-- WRITTEN TASK --
Format everything from the line containing "Click the scrollbar" down to the line containing "Action: point(743,562)" as a numbered list, leaving out blank lines.
___ INFORMATION GIVEN ___
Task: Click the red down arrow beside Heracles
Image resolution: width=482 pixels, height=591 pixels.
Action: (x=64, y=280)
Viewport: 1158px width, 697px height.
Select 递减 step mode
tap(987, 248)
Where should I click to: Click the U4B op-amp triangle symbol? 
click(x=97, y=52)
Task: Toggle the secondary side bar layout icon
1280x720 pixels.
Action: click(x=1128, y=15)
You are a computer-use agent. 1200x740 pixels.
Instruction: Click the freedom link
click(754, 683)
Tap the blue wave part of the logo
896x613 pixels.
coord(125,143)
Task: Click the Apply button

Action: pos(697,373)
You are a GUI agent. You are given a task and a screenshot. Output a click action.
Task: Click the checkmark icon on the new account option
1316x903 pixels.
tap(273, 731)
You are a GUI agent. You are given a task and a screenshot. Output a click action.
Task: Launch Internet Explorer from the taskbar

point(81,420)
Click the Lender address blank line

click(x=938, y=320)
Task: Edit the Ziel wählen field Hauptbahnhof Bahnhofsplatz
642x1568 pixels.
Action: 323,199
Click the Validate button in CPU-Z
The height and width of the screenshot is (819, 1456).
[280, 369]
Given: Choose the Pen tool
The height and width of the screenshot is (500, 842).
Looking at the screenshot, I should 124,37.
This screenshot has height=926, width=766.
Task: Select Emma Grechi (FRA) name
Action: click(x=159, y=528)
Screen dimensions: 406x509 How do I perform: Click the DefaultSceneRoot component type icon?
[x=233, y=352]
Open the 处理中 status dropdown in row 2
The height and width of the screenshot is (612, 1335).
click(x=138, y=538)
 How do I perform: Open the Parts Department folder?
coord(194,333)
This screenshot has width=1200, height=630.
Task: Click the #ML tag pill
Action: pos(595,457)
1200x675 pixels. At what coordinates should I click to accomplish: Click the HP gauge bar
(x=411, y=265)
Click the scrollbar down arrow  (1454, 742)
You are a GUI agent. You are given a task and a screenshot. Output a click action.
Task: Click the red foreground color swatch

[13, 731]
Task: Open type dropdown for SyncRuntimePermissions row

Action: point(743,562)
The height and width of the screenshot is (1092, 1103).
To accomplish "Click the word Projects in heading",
___
-- EXERCISE RESPONSE --
1. Click the scrollbar down arrow  (1454, 742)
2. You are a GUI agent. You are given a task and a screenshot. Output a click action.
3. Task: Click the red foreground color swatch
4. [13, 731]
5. Task: Open type dropdown for SyncRuntimePermissions row
6. Action: point(743,562)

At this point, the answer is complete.